EXERCISE DESCRIPTION – The following data has a line with "Zustimmung [tab] (106, 1156)" and a line with "[button] (242, 10)". Write out exactly those lines and all the lines between them.

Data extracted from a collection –
--------------------------------------------------

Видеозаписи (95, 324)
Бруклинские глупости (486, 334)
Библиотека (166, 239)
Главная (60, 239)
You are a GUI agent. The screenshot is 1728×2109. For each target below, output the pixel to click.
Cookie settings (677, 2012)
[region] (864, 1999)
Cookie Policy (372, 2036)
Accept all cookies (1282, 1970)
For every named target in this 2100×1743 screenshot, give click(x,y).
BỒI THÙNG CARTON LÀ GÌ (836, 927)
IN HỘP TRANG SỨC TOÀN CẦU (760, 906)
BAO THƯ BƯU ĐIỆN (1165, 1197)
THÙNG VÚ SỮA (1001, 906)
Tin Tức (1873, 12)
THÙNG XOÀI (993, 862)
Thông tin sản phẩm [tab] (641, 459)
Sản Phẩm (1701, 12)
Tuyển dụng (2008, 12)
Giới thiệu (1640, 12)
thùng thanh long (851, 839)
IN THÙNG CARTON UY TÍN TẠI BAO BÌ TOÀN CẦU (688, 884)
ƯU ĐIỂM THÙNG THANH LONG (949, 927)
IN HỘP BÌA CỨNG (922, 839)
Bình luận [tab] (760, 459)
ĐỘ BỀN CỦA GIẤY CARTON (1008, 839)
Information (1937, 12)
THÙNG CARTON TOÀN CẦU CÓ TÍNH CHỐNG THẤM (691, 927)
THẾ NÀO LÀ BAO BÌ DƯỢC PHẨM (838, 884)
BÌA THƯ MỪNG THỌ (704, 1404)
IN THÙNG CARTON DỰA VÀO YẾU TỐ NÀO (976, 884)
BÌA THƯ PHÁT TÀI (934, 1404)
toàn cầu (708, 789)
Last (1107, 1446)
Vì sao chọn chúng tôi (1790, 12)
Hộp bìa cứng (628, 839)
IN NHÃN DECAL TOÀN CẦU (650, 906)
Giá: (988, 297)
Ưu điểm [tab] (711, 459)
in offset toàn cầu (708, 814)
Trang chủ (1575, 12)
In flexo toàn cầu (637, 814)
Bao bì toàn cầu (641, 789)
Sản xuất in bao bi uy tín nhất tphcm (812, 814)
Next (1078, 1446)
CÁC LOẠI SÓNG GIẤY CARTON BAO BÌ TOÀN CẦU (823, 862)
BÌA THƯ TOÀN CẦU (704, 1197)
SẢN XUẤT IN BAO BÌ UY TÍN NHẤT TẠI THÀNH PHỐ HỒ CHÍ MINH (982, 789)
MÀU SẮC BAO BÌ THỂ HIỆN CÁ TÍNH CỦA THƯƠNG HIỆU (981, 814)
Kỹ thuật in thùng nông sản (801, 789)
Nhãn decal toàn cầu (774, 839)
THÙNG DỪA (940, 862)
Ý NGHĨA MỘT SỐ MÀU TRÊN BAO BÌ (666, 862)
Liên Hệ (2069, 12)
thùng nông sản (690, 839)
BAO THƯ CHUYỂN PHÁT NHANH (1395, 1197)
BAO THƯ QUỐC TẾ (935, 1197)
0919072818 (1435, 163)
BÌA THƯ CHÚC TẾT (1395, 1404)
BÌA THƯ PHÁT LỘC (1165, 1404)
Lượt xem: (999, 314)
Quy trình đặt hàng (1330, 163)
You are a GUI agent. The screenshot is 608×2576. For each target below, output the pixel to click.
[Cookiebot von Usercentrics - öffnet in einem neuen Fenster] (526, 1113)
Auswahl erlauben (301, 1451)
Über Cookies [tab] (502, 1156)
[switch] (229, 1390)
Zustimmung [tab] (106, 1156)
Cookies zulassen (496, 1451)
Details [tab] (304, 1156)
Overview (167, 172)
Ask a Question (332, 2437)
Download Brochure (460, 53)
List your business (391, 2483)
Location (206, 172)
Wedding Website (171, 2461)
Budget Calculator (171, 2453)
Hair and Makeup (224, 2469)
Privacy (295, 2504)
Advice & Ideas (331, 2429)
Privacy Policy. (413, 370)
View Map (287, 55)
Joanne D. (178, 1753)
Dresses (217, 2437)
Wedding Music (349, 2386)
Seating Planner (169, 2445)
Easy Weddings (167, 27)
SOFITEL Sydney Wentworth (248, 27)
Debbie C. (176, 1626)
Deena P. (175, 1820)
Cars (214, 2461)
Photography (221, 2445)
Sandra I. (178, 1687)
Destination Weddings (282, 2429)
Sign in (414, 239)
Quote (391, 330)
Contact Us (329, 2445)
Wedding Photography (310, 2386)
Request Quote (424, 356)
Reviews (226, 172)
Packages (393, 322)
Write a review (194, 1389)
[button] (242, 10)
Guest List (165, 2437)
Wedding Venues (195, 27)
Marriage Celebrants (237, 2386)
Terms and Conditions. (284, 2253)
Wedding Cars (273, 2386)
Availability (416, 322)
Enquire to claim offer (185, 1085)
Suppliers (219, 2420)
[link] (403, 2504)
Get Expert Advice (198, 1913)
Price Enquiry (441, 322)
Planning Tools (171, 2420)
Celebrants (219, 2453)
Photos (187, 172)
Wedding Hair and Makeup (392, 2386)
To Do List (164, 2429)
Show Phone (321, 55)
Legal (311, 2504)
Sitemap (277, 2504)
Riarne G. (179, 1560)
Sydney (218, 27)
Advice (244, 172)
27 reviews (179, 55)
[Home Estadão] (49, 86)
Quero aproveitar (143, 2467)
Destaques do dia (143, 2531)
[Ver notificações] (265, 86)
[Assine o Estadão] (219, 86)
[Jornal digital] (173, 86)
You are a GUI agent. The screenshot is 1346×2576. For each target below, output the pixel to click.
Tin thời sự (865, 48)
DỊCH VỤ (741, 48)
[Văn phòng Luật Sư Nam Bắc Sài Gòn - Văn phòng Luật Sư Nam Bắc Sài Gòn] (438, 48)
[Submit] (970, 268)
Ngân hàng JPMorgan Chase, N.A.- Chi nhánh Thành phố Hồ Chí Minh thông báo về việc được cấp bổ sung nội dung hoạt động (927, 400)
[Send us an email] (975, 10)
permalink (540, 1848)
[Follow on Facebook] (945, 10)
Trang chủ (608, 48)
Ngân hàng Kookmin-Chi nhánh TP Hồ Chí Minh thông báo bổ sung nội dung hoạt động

--------------------------------------------------

EXERCISE RESULT –
Zustimmung [tab] (106, 1156)
Cookies zulassen (496, 1451)
Details [tab] (304, 1156)
Overview (167, 172)
Ask a Question (332, 2437)
Download Brochure (460, 53)
List your business (391, 2483)
Location (206, 172)
Wedding Website (171, 2461)
Budget Calculator (171, 2453)
Hair and Makeup (224, 2469)
Privacy (295, 2504)
Advice & Ideas (331, 2429)
Privacy Policy. (413, 370)
View Map (287, 55)
Joanne D. (178, 1753)
Dresses (217, 2437)
Wedding Music (349, 2386)
Seating Planner (169, 2445)
Easy Weddings (167, 27)
SOFITEL Sydney Wentworth (248, 27)
Debbie C. (176, 1626)
Deena P. (175, 1820)
Cars (214, 2461)
Photography (221, 2445)
Sandra I. (178, 1687)
Destination Weddings (282, 2429)
Sign in (414, 239)
Quote (391, 330)
Contact Us (329, 2445)
Wedding Photography (310, 2386)
Request Quote (424, 356)
Reviews (226, 172)
Packages (393, 322)
Write a review (194, 1389)
[button] (242, 10)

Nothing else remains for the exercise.